Guja would spend summers surfing at Gilgo Beach, one of the many beaches on the thin barrier island that separated the Atlantic Ocean from the Great South Bay. They called him the Mayor of Gilgo Beach, such was his popularity. He kept a 43-foot houseboat there at Gilgo, and every July 4 he would take his wife and stepdaughters, Kelly and Jamie, on a cruise to the Statue of Liberty. He would don a chicken costume for special occasions, such as his daughter’s Sweet 16 party - one month prior to September 11. You had to laugh at the sight of this big guy crammed into a chicken suit, festooned with yellow feathers.
Born in Brooklyn, Geoff grew up in Massapequa with brothers Gary and Howard and sisters Patty and Judy. After graduation from Berner High School, he enrolled at the State University at Binghamton. A resident of Lindenhurst, he worked for LILCO - the Long Island Lighting Company - for fifteen years before becoming a firefighter and got his nurse training while on the job.
His headstone reads, “WHAT A WONDERFUL WORLD.”
Unlike many of my fellow bloggers, I did not sign up for Project 2996, the goal of which was to have each of the 2,996 victims of 9/11 memorialized by at least one Online Journalist...for I did not want to write about a Randomly-Assigned Individual. I chose, instead, to write a memorial to Lt.
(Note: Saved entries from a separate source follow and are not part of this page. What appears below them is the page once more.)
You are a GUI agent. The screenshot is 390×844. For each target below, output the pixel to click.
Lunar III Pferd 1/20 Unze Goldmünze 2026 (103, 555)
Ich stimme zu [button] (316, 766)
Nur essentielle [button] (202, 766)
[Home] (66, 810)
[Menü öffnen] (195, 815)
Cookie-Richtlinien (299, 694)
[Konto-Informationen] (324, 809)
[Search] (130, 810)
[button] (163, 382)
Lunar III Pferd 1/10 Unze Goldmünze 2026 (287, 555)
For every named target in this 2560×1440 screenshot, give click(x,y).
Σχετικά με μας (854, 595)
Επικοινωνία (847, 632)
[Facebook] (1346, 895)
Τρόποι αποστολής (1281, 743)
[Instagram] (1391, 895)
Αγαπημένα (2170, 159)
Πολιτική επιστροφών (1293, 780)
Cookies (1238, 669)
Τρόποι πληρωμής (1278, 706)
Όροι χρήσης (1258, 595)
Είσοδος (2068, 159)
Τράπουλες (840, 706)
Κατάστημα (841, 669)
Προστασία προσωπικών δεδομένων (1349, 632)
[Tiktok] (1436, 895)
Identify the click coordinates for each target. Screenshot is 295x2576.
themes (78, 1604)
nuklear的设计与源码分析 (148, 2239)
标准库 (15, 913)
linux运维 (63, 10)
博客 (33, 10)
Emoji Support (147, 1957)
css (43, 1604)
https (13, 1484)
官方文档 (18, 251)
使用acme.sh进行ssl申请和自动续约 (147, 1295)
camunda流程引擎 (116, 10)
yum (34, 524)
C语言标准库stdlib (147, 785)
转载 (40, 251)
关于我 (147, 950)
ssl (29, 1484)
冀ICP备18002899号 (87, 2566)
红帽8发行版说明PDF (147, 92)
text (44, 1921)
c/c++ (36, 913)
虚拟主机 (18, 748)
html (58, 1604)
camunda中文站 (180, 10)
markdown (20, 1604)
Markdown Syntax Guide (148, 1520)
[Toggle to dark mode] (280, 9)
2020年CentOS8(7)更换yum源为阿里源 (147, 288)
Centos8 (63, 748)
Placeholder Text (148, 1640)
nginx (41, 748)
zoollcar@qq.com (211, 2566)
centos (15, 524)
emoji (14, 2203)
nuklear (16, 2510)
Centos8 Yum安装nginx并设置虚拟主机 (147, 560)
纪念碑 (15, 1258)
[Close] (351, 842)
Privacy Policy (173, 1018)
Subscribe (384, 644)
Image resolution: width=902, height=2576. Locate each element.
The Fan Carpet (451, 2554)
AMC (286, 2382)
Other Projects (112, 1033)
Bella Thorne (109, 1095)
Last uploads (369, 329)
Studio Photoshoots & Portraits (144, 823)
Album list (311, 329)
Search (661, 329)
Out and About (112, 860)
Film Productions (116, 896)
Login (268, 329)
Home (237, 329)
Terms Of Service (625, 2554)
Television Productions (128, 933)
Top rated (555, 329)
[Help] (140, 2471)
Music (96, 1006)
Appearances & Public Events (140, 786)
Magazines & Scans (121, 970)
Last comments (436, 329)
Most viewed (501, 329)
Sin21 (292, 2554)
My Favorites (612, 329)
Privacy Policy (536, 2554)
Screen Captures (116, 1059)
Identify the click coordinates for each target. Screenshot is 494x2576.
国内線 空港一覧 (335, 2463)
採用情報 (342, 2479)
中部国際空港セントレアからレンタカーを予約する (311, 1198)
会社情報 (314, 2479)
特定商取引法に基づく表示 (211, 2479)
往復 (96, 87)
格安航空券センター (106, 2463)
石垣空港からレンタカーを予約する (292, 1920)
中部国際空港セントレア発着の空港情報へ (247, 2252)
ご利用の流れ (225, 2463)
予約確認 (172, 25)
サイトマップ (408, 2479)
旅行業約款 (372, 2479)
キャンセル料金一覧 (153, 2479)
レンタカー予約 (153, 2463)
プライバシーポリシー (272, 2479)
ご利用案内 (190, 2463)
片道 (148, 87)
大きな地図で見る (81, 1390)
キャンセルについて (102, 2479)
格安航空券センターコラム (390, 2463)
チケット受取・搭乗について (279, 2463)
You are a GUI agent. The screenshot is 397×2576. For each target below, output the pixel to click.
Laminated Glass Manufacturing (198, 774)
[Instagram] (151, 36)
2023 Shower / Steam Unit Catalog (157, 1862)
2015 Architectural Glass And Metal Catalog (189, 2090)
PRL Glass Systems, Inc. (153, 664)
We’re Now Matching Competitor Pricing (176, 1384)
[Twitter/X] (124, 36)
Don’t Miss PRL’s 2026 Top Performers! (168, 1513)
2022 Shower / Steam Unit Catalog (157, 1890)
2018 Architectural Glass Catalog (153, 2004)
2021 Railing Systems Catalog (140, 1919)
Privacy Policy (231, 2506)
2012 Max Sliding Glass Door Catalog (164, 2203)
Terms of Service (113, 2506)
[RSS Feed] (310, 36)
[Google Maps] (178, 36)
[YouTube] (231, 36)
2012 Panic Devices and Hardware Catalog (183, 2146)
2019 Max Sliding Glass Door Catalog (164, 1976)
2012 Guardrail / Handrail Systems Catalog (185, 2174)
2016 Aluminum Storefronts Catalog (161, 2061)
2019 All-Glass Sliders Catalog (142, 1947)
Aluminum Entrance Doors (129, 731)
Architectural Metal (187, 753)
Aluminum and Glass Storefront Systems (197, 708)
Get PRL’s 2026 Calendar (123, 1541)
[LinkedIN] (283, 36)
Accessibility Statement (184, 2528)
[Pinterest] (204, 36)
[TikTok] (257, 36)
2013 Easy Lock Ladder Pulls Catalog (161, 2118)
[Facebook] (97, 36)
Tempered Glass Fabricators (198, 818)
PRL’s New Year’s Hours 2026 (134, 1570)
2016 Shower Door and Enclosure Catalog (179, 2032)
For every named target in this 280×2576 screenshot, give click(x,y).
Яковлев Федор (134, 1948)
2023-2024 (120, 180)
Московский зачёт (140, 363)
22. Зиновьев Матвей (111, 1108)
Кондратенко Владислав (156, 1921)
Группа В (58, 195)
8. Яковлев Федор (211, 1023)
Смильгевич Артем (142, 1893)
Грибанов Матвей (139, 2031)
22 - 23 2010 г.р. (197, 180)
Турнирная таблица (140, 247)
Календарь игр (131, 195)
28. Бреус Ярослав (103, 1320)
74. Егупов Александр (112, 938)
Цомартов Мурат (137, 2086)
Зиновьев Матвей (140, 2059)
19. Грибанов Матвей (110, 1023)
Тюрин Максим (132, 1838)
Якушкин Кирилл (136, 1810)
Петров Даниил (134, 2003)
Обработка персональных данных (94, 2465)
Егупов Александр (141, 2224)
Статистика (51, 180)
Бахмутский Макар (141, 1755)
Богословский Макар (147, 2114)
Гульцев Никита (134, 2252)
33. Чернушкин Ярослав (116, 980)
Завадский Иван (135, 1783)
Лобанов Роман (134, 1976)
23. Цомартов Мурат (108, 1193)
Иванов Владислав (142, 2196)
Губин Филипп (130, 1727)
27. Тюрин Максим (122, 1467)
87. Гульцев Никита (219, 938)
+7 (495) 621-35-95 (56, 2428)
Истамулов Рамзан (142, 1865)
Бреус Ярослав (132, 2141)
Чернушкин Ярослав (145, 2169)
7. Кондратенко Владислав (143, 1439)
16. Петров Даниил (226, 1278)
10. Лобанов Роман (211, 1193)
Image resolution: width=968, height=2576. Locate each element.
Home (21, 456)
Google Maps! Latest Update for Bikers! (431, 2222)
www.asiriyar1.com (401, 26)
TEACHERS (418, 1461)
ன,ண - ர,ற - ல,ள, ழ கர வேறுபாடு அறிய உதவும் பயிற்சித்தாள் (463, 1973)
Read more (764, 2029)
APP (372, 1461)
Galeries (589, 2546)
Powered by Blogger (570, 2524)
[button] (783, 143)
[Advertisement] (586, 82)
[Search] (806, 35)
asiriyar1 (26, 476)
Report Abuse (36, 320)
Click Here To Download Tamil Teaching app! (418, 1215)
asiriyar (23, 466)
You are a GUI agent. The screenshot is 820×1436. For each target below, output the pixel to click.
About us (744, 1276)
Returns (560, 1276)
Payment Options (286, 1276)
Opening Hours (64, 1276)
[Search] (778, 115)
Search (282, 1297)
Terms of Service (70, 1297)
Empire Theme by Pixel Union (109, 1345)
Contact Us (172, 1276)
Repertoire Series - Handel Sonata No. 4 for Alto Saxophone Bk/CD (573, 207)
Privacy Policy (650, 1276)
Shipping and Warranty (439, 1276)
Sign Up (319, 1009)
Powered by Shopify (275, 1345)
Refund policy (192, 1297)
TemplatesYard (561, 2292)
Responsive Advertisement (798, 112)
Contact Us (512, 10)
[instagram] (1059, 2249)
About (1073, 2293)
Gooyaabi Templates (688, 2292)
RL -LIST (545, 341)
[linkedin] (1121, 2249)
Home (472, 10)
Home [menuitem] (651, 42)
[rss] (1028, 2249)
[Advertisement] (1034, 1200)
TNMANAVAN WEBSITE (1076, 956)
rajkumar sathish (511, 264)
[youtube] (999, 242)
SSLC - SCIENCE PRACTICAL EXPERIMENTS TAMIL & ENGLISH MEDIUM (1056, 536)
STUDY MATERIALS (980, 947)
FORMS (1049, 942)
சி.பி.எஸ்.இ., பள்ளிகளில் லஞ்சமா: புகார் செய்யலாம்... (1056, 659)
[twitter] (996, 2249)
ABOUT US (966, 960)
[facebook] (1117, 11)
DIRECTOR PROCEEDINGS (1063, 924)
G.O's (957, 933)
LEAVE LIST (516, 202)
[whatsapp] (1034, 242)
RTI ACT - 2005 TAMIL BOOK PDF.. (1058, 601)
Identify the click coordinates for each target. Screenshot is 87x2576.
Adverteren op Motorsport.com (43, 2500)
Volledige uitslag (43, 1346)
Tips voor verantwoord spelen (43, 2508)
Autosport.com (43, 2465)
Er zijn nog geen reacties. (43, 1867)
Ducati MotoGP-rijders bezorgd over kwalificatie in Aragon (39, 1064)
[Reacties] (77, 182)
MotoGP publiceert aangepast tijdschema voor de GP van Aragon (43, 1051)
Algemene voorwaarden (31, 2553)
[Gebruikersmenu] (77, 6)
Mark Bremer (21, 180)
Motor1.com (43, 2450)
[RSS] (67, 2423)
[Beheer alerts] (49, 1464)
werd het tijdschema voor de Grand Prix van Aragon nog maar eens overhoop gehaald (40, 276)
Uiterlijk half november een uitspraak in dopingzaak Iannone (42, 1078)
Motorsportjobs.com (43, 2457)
Geoffrey Guja - because of all the people who lost their lives that evil day, he is (thank God) the only one with whom I have a personal connection.
No, I never knew Geoff. I can’t recall ever meeting him...yet his loss brought the events of 9/11 very close to me, because we had Childhood Geography in common. Geoff and I both lived on Pocahontas Street: our end of the street was on the west side of the local nine-hole golf course, his on the east side. We attended the same high school. His older sister Patty was in my class, and I shared many a schoolroom with his cousin Art, from elementary on up through high school.
And when I read about his life - his achievements, his personality, his courage - I feel a real sense of loss. Not just because he is gone, but because I never got to know him.
Geoff, may your memory be a blessing and comfort to your family. You are one of the true heroes of 9/11.